A poster for a video game has been found by the UK's advertising watchdog to condone violence.
Some scenes in the poster offended people
The Advertising Standards Authority (ASA) ruled that a poster for Mortal Kombat: Deadly Alliance was irresponsible and likely to incite people, especially children, to violence.
The ASA had received 15 complaints about a scene from the poster that showed a hooded youth wiping his bloodied hand on the shoulder of a businessman with text stating: 'It's in us all'.
It found that the image confused real-life crime with a game, ruling that the poster was distressing and likely to cause offence.
Forced to consult
Mortal Kombat: Deadly Alliance is the latest instalment of one of the most controversial video games ever.
The series is notorious for its mix of blood and gore. When the original was released in 1992, it sparked much talk about the violence in video games.
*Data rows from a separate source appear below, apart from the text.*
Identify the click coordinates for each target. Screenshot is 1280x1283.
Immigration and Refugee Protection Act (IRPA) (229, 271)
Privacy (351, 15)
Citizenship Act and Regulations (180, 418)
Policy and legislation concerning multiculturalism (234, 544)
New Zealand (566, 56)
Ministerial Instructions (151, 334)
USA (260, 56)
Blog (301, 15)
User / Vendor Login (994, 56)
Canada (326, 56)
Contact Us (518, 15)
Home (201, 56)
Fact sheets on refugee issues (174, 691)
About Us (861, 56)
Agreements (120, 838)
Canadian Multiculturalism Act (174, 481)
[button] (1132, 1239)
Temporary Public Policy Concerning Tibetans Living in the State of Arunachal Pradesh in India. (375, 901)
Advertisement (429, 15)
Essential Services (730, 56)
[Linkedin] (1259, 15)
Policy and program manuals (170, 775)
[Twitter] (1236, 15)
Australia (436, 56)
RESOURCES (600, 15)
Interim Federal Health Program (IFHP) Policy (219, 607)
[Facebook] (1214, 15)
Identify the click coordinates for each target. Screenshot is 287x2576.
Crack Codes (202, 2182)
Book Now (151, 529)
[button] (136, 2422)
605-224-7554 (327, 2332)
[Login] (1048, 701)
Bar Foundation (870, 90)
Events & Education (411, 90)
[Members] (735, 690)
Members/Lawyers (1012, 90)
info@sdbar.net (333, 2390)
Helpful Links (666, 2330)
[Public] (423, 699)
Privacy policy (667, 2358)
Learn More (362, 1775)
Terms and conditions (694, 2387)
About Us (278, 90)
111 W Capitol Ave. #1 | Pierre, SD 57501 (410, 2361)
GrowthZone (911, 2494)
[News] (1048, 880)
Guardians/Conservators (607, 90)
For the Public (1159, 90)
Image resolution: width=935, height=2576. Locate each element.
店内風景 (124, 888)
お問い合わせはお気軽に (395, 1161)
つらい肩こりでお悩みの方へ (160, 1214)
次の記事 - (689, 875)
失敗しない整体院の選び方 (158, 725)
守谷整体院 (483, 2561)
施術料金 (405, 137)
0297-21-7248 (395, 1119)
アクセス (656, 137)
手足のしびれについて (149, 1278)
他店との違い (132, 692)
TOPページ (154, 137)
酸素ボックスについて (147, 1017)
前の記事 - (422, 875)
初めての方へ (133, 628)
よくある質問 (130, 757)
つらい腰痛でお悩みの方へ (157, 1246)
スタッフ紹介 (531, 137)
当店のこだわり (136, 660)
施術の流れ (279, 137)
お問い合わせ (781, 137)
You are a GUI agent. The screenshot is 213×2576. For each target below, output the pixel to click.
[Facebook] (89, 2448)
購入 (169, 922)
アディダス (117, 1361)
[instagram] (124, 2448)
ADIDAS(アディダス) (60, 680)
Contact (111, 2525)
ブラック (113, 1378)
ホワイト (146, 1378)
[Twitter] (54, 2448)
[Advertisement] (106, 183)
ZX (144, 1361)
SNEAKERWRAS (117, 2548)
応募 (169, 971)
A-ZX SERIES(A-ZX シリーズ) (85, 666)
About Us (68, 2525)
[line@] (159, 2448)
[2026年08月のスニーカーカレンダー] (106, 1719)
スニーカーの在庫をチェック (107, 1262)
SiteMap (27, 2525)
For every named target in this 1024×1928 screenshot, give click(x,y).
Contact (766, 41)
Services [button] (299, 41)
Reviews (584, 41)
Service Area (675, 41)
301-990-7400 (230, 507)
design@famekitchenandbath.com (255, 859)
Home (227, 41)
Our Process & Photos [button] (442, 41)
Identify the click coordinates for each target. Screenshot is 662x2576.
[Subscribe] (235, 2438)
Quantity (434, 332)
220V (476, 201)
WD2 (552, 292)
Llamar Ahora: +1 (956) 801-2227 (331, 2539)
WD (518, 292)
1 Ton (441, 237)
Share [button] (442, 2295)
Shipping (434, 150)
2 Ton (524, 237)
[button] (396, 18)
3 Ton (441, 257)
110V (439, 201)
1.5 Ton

Midway Games, the company responsible for Mortal Kombat, argued that the fantasy game was aimed at players aged 18 or over.
It said that it did not depict a criminal or violent act and was not offensive.
But after an investigation, the ASA decided people looking at the ad "were likely to infer from the poster that a violent act had been committed".
It also noted that the locations where the poster appeared meant they could be seen by children.
Separate complaints that the poster was racist were not upheld by the ASA.
The complaints had been prompted as the ad showed a black man dressed in a hooded sweatshirt behind the hooded youth.
The ASA said that although dressed similarly to the person committing the crime, the black man seemed merely to be an unconcerned passenger on the train and was not linked to the criminal.
Midway Games must now consult an industry advice body before advertising again.